Retinoic acid signaling determines the fate of the uterus from the mouse Müllerian duct.

In female mice, the Müllerian duct develops into the oviduct, uterus and vagina. The fate of epithelia is determined by factors secreted from the mesenchyme. Retinoic acid (RA) and its receptors are present in the mesenchyme of cranial Müllerian duct. RA induces Müllerian duct to uterine epithelial differentiation whereas inhibition of RA receptors induces vaginal epithelial differentiation. Thus, RA signaling in the Müllerian duct is required to promote differentiation of the mesenchyme into the future uterus. Perinatal estrogen exposure induces various abnormalities in Müllerian duct-derived organs. These include a cranial shift of the border among oviduct, uterus and vagina as well as precancerous lesions suppressed by co-treatment with RA and estrogen. Since RA synthesis enzymes and receptors are expressed both in the epithelium and stroma after birth, RA signaling may act in the epithelia to maintain adult epithelial homeostasis and to prevent irreversible lesions induced by perinatal estrogen exposure.

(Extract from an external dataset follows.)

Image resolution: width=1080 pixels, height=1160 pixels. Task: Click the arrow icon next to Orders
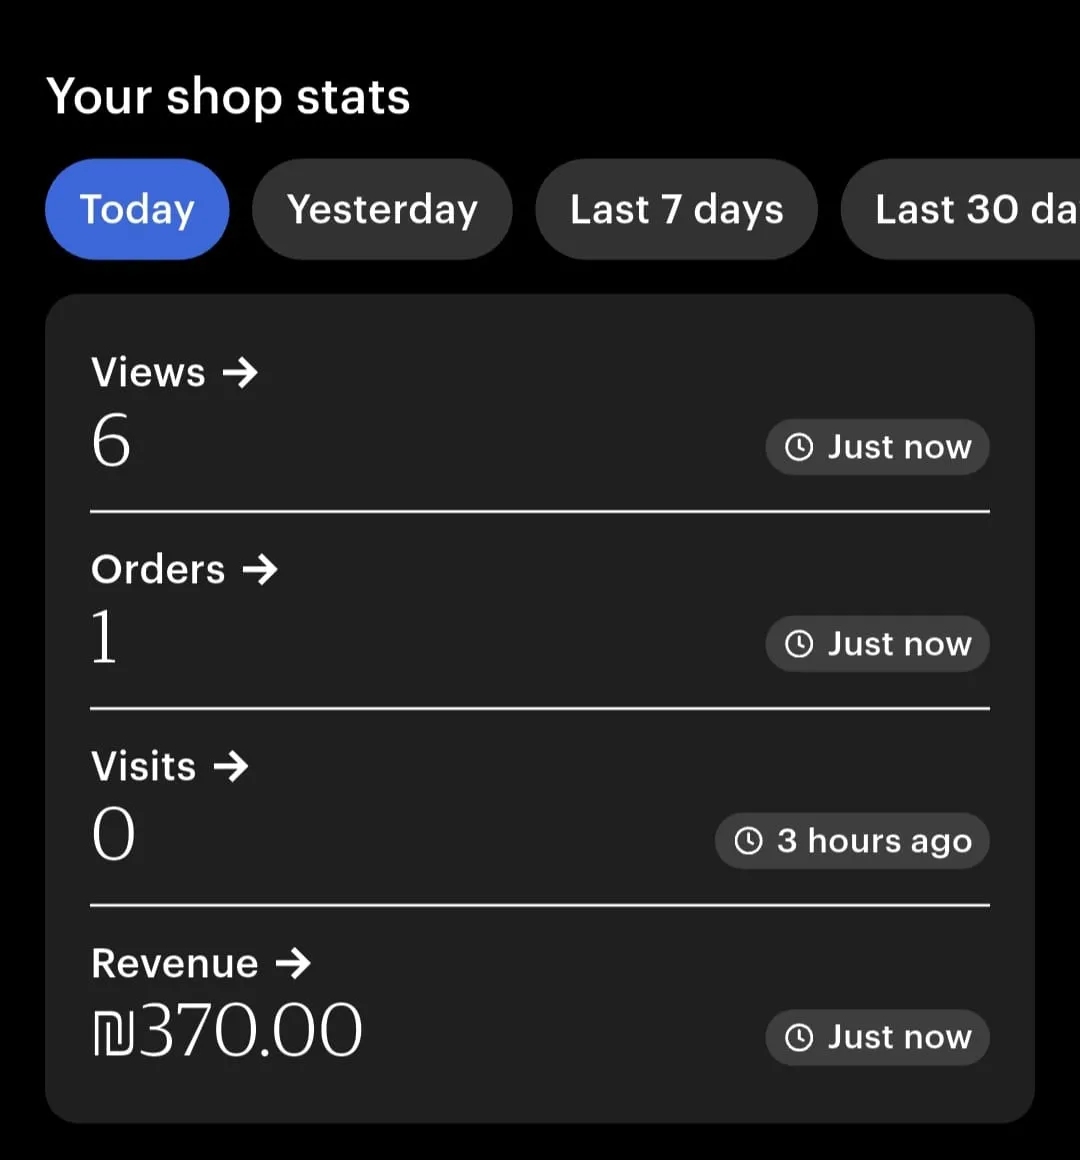[260, 570]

MITOTIC ACTIVITY OF VAGINAL EPITHELIAL CELLS FOLLOWING NEONATAL INJECTIONS OF DIFFERENT DOSES OF ESTROGEN IN MICE.

In C57Black/Tw mice given injections of 1 µg estradiol-17ß (E) for 5 days beginning on the day of birth, and killed a few days after the treatment, the vaginal epithelium showed estrogen-dependent proliferation and parakeratosis. In contrast, in the mice treated neonatally with 30 µg E for 5 days, the vaginal epithelium exhibited estrogen-independent proliferation and cornification or parakeratosis. Two peaks occurred in the mitotic rate in vaginal epithelial cells in the proximal and middle vaginae of the 1 µgE-treated mice, at 1 and 5 days of age, respectively, while the first peak was lacking in the distal vagina. The mitotic activity in 1 µgE-treated mice declined to the control level at 60 days. In the 30 µgE-treated animals also, 2 peaks were found in the mitotic rate at 1 and 7 days in both the proximal and middle vaginae. In contrast to the 1 µgE-treated mice, although the rate dropped once at 10 days, it increased again at 20 days and remained high thereafter. The second peak at 7 days of age coincided with the active proliferation of nodules appearing in the 30 µgE-treated mice. In the distal vagina, a peak occurred in the mitotic rate at 7 days without a preceding peak like that observed in the other parts of the vagina following the first injection of E on the day of birth.

DEVELOPMENT OF VAGINAL EPITHELIUM SHOWING IRREVERSIBLE PROLIFERATION AND CORNIFICATION IN NEONATALLY ESTROGENIZED MICE: AN ELECTRON MICROSCOPE STUDY.

Irreversible proliferation and cornification of the mouse vaginal epithelium were induced by 10 daily injections of 20µg estradiol-17ß starting on the day of birth. Development of the irreversible vaginal epithelium during the period of estrogen injections in early postnatal life was observed under light and electron microscopes. Small electron-dense cells (A-cells) in clusters were present in the columnar vaginal epithelium of newborn mice. A-cells were proliferated by 2 daily estrogen injections. At the sites of A-cell clumps, large electron-dense cells (B-cells) characterized by long winding cytoplasmic processes appeared in mice given 3 daily injections, forming nodules which then fused together to form a layer under the columnar epithelium after 4 daily injections. In mice given 7 daily injections, the primary epithelium was shed by the superficial cornification of the newly formed layer. The B-cell membrane bore fewer desmosomes than in the basal and intermediary cells of the vaginal epithelium of ovariectomized 'normal' adult mice after 5 daily injections of 100µg estradiol-17ß. Hyperplastic epithelial downgrowths in old ovariectomized mice given neonatal estrogen injections contained another type of cells with reduced density which formed much fewer processes and only a few desmosomes (C-cells).